**Text extract:**

(begin)

Attaching to Processes Tips
In a typical multi-process job, you’re interested in some processes and not as much in others. By default, TotalView tries to attach to all of the processes that your program starts. If there are a lot of processes, there can be considerable overhead involved in opening and communicating with the jobs.
You can minimize this overhead by using the Attach Subset dialog box, shown in Figure 225.
Figure 225, Group > Attach Subset Dialog Box
NOTE: You can start MPI jobs in two ways. One requires that the starter program be under TotalView control and have special instrumentation for TotalView, while the other does not. In the first case, you will enter the name of the starter program on the command line. The other requires that you enter information into the File > Debug New Program or File > Debug New Parallel Program > dialog boxes. The Attach Subset command is available only if you directly name a starter program on the command line.
The Subset Attach dialog box can be launched in multiple ways. It is automatically available when you launch your job with the parallel preference set to “Ask what to do.” (See Figure 227). It is also available through other menu options after the job has been started, as discussed later in this section.
Selecting check boxes in the Attach column defines the processes to attach to. Although your program will launch all these processes, TotalView attaches only to the those you have selected.
The Attach All and Detach All buttons elect or deselect all the processes at once. You can then use the check boxes to select and deselect individual processes. For example, to attach to only a few processes in a lengthy list, use Detach All and then select those to which TotalView should attach.
The Filter controls restrict which processes are displayed; filtering is unrelated to attaching or detaching.
*The Communicator control specifies that the processes displayed must be involved with the communicators that you select. For example, if something goes wrong that involves a communicator, selecting it from the list displays only the processes that use that communicator. You can then use Attach All to attach to only those processes.
*The Talking to Rank control limits the processes displayed to those that receive messages from the indicated ranks. In addition to your rank numers, you can also select All or MPI_ANY_SOURCE.
*The Array of Ranks option is automatically selected and the array name displayed if you have invoked Tools > Attach Subset (Array of Ranks) from the Variable Window. In this case, the dialog box will only display the list of processes whose ranks match the array elements.
*The List of Ranks control allows you to enter rank numbers to filter on. Use a dash to indicate a range of ranks, and commas to indicate individual ranks. For example: 3, 10-16, 24.
*The three checkboxes in the Message Type area add yet another qualifier. Checking a box displays only communicators that are involved with a Send, Receive, or Unexpected message.
The Halt Control Group button is not active if the dialog box is launched after the job is already started. It is active only at the initial startup of a parallel job. You typically want to halt processes to allow the setting of breakpoints.

(end)

**Given information:**
(begin)

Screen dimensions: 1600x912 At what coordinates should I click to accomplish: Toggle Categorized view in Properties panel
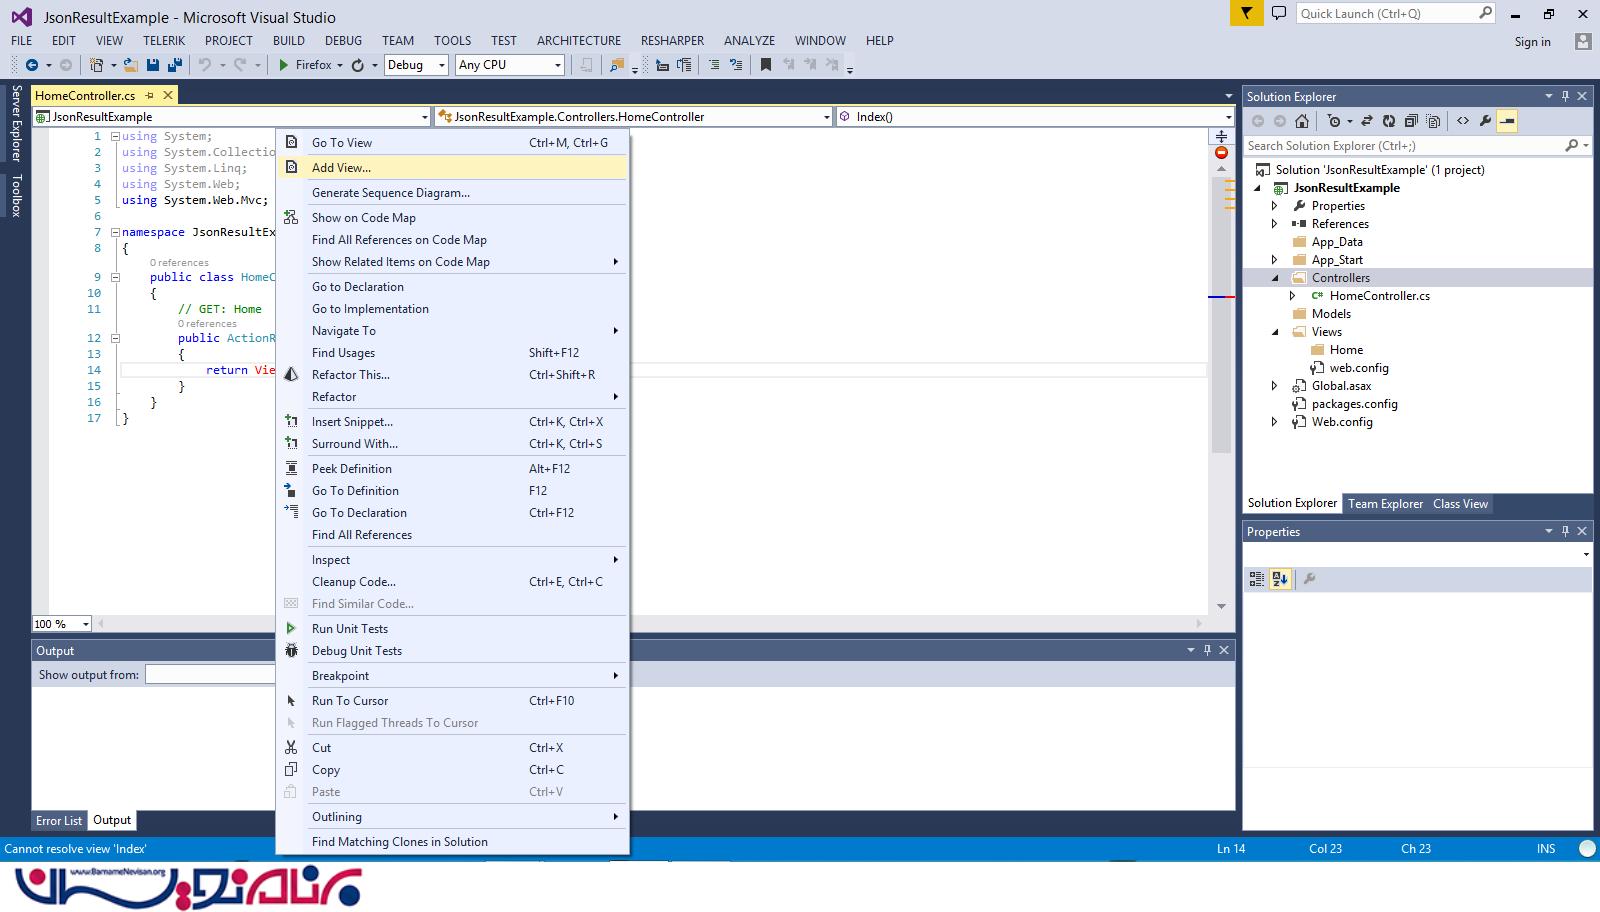[x=1257, y=579]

(end)

**The request:**
Extend the passage on attaching TotalView to a subset of processes, picking up after its last sentence. The material has no connection to the passage on attaching TotalView to a subset of processes.

**Result below:**
Many applications place values that indicate ranks in an array variable so that the program can refer to them as needed. You can display the variable in a Variable Window and then select the Tools > Attach Subset (Array of Ranks) command to display this dialog box. (See the Array of Ranks explanation above.)
You can use the Group > Attach Subset command at any time, but you would probably use it immediately before TotalView launches processes. Unless you have set preferences otherwise, TotalView stops and asks if you want it to stop your processes. When selected, the Halt control group check box also stops a process just before it begins executing.
Figure 226, Stop Before Going Parallel Question Box
If you click Yes, when the job stops the starter process should be at a “magic breakpoint.” These are set by TotalView behind the scene, and usually not visible. The other processes may or may not be at a “magic breakpoint.”
The commands on the Parallel Page in the File > Preferences Dialog Box control what TotalView does when your program goes parallel.
Figure 227, File > Preferences: Parallel Page
NOTE: TotalView displays the preceding question box only when you directly name a starter program on the command line.
The radio buttons in the When a job goes parallel or calls exec() area:
*Stop the group: Stops the control group immediately after the processes are created.
*Run the group: Allows all newly created processes in the control group to run freely.
*Ask what to do: Asks whether TotalView should start the created processes.
CLI: dset TV::parallel_stop
The radio buttons in the When a job goes parallel area:
*Attach to all: Automatically attaches to all processes at executing.
*Attach to none: Does not attach to any created process at execution.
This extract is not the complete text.